No Santander, o otimismo em relação às ações brasileiras permanece. Aline Cardoso, chefe de pesquisa de ações para Brasil, disse que o estímulo da China e a queda das taxas de juros nos EUA deverão eventualmente impulsionar o mercado interno. Essa recuperação depende de o governo evitar a “ruptura fiscal” e ao mesmo tempo adotar medidas que desacelerem os gastos, disse ela no início de outubro.

Em meio ao pessimismo, os investidores têm abandonado ações e fundos multimercados e passaram a investir em renda fixa. A taxa CDI retornou 8,6% este ano.

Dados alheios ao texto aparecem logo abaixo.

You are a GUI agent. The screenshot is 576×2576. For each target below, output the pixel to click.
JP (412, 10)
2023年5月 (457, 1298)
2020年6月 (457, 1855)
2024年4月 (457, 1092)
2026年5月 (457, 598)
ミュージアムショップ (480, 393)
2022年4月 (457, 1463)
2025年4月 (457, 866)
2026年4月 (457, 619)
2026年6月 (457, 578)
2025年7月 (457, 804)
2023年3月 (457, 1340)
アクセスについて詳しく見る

Ben Laidler, chefe de estratégia de ações do Bradesco BBI, estava entre os otimistas no início do ano, quando o seu banco previu que o Ibovespa terminaria dezembro em 157.000 pontos — o índice está perto de 130.500 pontos agora. Ele ainda diz que o Brasil tem boas empresas com crescimento de lucros e valuations atrativos.

Mas, no final das contas, as altas taxas de juros travam o mercado de ações.

“O fato de o Brasil ser a única grande economia do planeta aumentando as taxas de juros impede as pessoas de comprar”, disse ele. A política fiscal do governo “faz com que as taxas de juros subam. Se você tirar isso, acho que o dinheiro entra no Brasil rapidamente.”